You know how the lax paperwork in securitized mortgages was just going to get cleaned up and then we’d go back to foreclosing as usual?
Maybe not (from the WSJ).
Ohio’s attorney general threw a wrench into the banking industry’s push to quickly restart foreclosures by fixing faulty paperwork, and pressed them to modify mortgage loans.
In two letters released Friday, Attorney General Richard Cordray criticized a number of banks and loan-servicing companies, including Wells Fargo & Co.; Ally Financial Inc.’s GMAC Mortgage; Bank of America Corp.; and J.P. Morgan Chase & Co. Mr. Cordray said the banks are trying to paper over fraud committed in foreclosures with temporary fixes that don’t address underlying problems in the banks’ practices.
“It is not acceptable for a party who believes they submitted false court documents to merely replace those documents. Wells Fargo and any other banks are not simply allowed a ‘do-over,'” he wrote in the letter to Wells. The other letter was sent to Ohio judges, who were asked to notify Mr. Cordray when banks file substitute affidavits.

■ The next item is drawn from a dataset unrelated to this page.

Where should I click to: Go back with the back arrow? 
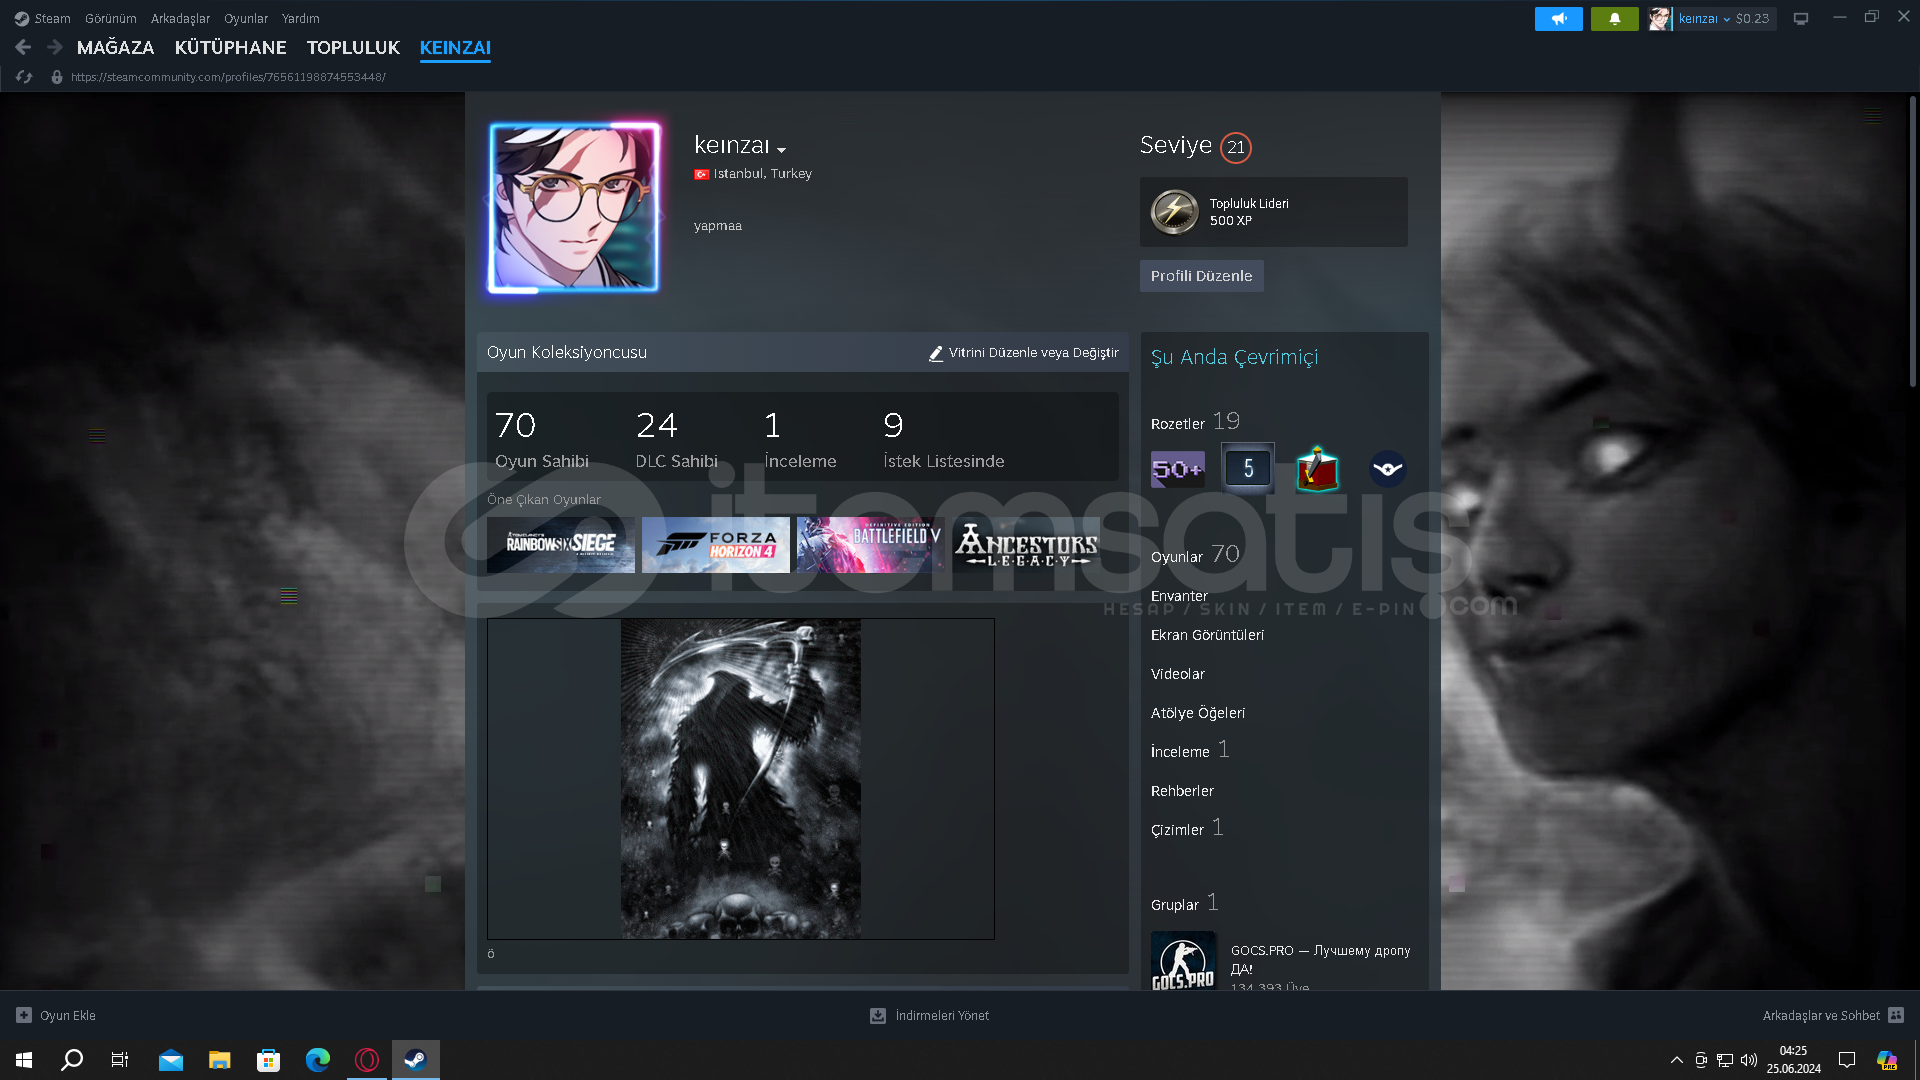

He demanded that the banks vacate any court order or motion that was based on an improper paperwork. In an interview Friday, Mr. Cordray said the banks would “be well-served to work out a settlement with the borrowers to modify the loans and work out payments.”
It’s going to get interesting. The reality is that politics deeply impacts out interpretation of the law. Right now – in large part because the Administration has tipped so far in favor of the banks and large-scale finance community, I think we’re seeing the beginning of a wave in which law will be interpreted – by people like Cordray – in ways that leads to interesting remedies for homeowners.